Text section:
# # # #
This is a sample table:

CREATE TEMPORARY TABLE t_generated_column
(
  id               INT NOT NULL AUTO_INCREMENT PRIMARY KEY,
  parameters       JSON NOT NULL,
  parameter_serial CHAR(4) AS (parameters ->> '$.serial')
);

INSERT INTO t_generated_column (parameters)
VALUES
  ('{"serial": "foo0", "reserved": true}'),
  ('{"serial": "bar1", "reserved": false}'),
  ('{"serial": "baz2", "reserved": false}');

There are a few interesting concepts here.

First, the fact that a JSON column is used to store documents; we’re using MySQL as rudimentary document storage.
This is an interesting use case for generated columns (and likely, the original driver). On a complex enough application, at some point documents may be stored; if their usage is not sophisticated enough to require an external storage engine, MySQL can act as good enough tool for the job, in order to keep the system architecture as simple as possible.
# # # #
Work instructions:
**1.** Based on the MySQL generated column text, say yes or no for each statement and quote the words that settle it: (a) The parameter_serial column is typed as CHAR(4). (b) The text says storing documents always calls for an external storage engine. (c) The id column is declared as NOT NULL.
**2.** In the entries, swap "screenshot" for "screen capture" in the part that begins with the first entry and ends with the line containing "Action: click(523, 245)". Give only those lines back, with nothing else changed.
The MySQL text and the entries that follow it come from separate sources.

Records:
# # # #
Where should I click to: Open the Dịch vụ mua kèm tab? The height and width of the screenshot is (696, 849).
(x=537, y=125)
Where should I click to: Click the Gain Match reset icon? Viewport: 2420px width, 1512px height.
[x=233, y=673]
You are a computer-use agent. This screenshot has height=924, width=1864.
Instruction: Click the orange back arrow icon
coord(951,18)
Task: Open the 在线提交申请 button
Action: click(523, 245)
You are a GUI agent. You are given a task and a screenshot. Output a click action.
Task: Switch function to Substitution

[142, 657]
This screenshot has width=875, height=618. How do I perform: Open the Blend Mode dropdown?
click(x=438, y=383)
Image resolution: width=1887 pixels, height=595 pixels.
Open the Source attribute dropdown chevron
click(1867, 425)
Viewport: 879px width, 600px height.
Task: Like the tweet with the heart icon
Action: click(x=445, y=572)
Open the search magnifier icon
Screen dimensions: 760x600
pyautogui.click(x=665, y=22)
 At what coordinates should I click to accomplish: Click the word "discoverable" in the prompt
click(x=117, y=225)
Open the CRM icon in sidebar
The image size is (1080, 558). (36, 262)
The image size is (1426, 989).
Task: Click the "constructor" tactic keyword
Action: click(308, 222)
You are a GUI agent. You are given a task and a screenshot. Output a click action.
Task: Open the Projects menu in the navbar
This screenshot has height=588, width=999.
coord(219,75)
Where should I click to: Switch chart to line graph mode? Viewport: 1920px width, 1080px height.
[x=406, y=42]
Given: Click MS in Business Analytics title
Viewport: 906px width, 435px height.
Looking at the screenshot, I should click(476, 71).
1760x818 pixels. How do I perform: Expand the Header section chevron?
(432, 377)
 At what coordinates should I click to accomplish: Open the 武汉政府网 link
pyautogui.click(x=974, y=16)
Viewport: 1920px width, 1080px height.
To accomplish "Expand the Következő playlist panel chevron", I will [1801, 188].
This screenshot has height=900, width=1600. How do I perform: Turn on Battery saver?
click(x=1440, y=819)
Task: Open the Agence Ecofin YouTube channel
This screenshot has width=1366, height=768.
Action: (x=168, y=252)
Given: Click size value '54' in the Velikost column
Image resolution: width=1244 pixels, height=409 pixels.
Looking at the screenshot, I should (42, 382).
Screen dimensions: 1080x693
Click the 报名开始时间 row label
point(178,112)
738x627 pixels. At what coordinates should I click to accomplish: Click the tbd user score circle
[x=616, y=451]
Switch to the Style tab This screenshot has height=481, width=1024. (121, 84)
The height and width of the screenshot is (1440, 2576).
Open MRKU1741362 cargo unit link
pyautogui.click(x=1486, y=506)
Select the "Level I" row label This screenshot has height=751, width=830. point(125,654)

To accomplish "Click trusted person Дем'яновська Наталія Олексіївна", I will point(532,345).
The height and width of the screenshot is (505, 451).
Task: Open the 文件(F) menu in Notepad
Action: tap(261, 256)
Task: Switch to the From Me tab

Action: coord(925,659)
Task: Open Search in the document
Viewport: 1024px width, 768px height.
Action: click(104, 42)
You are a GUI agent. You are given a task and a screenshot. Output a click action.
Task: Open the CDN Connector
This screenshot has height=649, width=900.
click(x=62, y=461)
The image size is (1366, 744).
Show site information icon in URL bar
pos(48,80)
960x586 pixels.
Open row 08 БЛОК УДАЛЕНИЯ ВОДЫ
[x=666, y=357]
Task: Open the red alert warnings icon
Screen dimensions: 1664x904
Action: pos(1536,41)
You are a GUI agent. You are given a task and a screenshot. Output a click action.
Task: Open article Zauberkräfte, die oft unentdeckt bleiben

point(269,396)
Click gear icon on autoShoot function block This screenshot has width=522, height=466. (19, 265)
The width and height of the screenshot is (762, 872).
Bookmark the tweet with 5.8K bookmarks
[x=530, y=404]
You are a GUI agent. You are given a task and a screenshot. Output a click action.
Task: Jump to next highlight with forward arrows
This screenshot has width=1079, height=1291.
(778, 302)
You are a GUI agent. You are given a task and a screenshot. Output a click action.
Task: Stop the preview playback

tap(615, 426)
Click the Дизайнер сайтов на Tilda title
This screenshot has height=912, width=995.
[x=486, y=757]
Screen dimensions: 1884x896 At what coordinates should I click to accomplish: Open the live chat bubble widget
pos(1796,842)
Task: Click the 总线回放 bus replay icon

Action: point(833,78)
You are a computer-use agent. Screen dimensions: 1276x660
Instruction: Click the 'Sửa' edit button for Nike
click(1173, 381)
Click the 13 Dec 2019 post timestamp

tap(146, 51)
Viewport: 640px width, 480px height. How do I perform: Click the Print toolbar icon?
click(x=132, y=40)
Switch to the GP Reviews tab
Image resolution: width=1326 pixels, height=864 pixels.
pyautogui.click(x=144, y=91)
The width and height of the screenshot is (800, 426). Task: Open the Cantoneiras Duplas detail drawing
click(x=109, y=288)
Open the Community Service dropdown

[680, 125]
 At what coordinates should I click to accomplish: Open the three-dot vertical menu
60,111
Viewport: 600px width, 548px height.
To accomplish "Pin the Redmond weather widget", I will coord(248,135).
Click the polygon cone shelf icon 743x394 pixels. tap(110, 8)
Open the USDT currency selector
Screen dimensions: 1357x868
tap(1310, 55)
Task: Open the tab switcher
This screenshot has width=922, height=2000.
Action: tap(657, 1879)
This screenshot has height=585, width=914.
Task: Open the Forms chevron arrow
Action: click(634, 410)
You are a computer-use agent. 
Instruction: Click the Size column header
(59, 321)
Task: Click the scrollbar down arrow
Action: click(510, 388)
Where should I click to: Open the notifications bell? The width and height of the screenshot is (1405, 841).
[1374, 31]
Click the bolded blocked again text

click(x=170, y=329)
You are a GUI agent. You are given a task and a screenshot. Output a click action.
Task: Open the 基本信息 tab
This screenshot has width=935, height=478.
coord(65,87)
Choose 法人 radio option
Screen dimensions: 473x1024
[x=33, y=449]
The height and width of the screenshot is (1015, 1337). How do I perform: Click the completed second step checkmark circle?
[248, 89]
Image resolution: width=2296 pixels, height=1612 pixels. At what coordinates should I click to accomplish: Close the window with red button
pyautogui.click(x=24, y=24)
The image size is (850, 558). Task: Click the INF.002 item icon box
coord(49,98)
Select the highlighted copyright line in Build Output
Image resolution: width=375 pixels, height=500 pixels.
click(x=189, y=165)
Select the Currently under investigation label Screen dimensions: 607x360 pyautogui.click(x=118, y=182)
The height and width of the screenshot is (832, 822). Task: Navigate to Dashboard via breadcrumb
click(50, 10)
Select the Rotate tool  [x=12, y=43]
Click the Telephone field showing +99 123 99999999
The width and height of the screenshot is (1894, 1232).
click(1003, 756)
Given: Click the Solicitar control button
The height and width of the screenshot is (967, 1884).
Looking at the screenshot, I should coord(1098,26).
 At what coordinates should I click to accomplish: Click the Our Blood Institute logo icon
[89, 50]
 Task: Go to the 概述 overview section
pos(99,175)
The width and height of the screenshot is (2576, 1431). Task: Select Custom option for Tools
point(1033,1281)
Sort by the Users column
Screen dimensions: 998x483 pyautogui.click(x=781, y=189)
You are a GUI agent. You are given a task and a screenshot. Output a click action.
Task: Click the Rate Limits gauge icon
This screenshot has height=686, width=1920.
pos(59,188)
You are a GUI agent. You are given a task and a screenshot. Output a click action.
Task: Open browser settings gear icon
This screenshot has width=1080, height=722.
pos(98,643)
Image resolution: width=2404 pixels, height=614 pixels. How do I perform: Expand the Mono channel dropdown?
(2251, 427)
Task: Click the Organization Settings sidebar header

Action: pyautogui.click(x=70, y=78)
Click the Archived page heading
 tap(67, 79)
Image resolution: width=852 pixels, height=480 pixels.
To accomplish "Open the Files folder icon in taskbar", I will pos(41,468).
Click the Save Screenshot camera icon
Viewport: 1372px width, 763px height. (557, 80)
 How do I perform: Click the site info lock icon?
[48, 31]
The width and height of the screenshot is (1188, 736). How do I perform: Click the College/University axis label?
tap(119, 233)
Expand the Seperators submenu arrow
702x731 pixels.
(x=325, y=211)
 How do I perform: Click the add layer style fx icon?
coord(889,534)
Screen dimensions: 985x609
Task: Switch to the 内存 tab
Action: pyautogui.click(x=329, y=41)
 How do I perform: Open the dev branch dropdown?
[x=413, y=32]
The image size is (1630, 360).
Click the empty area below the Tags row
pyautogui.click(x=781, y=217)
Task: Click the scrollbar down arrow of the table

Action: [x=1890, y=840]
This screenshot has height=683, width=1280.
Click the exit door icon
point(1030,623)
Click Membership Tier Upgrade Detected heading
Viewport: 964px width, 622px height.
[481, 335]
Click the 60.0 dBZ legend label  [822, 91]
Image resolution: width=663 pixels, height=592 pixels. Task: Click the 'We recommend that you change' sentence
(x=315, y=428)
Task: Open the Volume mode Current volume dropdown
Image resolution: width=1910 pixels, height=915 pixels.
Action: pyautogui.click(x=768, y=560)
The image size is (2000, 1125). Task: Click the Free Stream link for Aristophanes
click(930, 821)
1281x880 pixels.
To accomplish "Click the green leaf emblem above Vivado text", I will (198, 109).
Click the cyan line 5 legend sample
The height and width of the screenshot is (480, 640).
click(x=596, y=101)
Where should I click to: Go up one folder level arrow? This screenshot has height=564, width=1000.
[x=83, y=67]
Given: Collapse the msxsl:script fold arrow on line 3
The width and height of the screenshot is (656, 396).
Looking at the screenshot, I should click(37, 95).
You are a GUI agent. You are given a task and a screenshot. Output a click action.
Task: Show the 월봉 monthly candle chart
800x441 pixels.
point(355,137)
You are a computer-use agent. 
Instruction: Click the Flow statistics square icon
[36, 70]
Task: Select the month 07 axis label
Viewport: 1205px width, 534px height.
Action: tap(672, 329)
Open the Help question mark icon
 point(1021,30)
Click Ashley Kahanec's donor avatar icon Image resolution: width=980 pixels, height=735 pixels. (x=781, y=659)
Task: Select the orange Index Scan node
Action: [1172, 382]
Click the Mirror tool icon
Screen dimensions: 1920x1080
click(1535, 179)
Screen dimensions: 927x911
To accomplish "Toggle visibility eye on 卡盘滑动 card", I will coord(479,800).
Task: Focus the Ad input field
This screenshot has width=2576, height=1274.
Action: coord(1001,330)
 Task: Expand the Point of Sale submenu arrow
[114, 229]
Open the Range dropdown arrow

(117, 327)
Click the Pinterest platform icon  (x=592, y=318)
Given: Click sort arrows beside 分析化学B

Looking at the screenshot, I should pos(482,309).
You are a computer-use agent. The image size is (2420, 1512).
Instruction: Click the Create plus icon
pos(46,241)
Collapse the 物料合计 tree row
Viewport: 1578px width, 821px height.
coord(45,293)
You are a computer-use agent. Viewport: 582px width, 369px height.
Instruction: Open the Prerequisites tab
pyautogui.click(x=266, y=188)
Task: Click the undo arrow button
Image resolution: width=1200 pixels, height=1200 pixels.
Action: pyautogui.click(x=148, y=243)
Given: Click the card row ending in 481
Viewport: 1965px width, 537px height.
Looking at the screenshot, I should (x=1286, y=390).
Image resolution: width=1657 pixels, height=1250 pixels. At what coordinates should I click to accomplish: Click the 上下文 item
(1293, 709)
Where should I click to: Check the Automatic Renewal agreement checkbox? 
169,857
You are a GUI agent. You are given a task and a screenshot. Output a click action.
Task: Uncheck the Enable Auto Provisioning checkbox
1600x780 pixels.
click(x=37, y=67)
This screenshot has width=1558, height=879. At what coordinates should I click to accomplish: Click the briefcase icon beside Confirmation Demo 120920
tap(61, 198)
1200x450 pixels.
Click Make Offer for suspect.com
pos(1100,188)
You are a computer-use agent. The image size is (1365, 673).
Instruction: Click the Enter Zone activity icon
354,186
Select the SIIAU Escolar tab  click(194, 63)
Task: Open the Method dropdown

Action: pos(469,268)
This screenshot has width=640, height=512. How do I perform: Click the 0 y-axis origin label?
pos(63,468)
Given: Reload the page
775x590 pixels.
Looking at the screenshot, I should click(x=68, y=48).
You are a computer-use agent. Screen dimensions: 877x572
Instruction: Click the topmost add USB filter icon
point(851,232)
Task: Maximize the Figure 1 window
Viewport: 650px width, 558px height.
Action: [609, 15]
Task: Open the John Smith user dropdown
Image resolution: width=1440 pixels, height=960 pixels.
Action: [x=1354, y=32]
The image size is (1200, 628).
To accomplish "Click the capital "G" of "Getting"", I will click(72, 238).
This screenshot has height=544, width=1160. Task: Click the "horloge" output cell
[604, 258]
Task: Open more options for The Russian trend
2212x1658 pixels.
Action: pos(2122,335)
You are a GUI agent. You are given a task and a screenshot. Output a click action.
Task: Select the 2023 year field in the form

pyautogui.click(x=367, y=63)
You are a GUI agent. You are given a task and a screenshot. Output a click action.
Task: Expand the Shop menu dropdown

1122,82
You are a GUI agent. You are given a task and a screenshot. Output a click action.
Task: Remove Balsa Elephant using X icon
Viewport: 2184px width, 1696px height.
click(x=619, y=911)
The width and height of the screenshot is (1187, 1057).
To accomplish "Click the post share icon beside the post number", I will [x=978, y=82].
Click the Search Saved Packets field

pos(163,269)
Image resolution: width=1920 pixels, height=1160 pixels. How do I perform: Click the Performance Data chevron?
# # # #
Answers to each task:
**1.**
(a) Yes: "parameter_serial CHAR(4) AS (parameters ->> '$.serial')"
(b) No: "if their usage is not sophisticated enough to require an external storage engine, MySQL can act as good enough tool for the job"
(c) Yes: "INT NOT NULL AUTO_INCREMENT PRIMARY KEY"

**2.**
Where should I click to: Open the Dịch vụ mua kèm tab? The height and width of the screen capture is (696, 849).
(x=537, y=125)
Where should I click to: Click the Gain Match reset icon? Viewport: 2420px width, 1512px height.
[x=233, y=673]
You are a computer-use agent. This screen capture has height=924, width=1864.
Instruction: Click the orange back arrow icon
coord(951,18)
Task: Open the 在线提交申请 button
Action: click(523, 245)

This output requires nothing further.